**Work order**
What follows is a block of records; restate each one word for word.

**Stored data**
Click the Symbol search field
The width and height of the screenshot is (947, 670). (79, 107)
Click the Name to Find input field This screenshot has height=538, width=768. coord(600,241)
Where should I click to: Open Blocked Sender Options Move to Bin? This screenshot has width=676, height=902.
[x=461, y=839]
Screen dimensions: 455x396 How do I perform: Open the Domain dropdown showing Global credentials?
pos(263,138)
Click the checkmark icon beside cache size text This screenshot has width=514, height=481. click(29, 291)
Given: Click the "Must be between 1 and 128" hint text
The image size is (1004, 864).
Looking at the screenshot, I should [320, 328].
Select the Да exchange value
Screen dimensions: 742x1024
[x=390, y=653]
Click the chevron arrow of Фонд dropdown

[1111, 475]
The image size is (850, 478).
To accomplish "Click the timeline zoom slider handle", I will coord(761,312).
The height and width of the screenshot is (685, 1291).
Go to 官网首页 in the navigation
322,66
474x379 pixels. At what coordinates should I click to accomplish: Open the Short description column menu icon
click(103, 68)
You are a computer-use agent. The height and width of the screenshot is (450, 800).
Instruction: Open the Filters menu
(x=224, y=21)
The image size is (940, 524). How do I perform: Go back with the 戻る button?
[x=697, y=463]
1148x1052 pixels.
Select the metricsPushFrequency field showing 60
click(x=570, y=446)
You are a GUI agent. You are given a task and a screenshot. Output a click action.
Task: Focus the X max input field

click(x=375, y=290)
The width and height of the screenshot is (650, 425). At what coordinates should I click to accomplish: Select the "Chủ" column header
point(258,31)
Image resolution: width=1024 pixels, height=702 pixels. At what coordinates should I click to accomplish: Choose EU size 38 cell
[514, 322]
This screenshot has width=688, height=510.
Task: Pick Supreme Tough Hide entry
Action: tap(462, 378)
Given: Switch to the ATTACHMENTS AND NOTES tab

**Answer box**
Click the Symbol search field
The width and height of the screenshot is (947, 670). (79, 107)
Click the Name to Find input field This screenshot has height=538, width=768. coord(600,241)
Where should I click to: Open Blocked Sender Options Move to Bin? This screenshot has width=676, height=902.
[x=461, y=839]
Screen dimensions: 455x396 How do I perform: Open the Domain dropdown showing Global credentials?
pos(263,138)
Click the checkmark icon beside cache size text This screenshot has width=514, height=481. click(29, 291)
Given: Click the "Must be between 1 and 128" hint text
The image size is (1004, 864).
Looking at the screenshot, I should [320, 328].
Select the Да exchange value
Screen dimensions: 742x1024
[x=390, y=653]
Click the chevron arrow of Фонд dropdown

[1111, 475]
The image size is (850, 478).
To accomplish "Click the timeline zoom slider handle", I will coord(761,312).
The height and width of the screenshot is (685, 1291).
Go to 官网首页 in the navigation
322,66
474x379 pixels. At what coordinates should I click to accomplish: Open the Short description column menu icon
click(103, 68)
You are a computer-use agent. The height and width of the screenshot is (450, 800).
Instruction: Open the Filters menu
(x=224, y=21)
The image size is (940, 524). How do I perform: Go back with the 戻る button?
[x=697, y=463]
1148x1052 pixels.
Select the metricsPushFrequency field showing 60
click(x=570, y=446)
You are a GUI agent. You are given a task and a screenshot. Output a click action.
Task: Focus the X max input field

click(x=375, y=290)
The width and height of the screenshot is (650, 425). At what coordinates should I click to accomplish: Select the "Chủ" column header
point(258,31)
Image resolution: width=1024 pixels, height=702 pixels. At what coordinates should I click to accomplish: Choose EU size 38 cell
[514, 322]
This screenshot has width=688, height=510.
Task: Pick Supreme Tough Hide entry
Action: tap(462, 378)
Given: Switch to the ATTACHMENTS AND NOTES tab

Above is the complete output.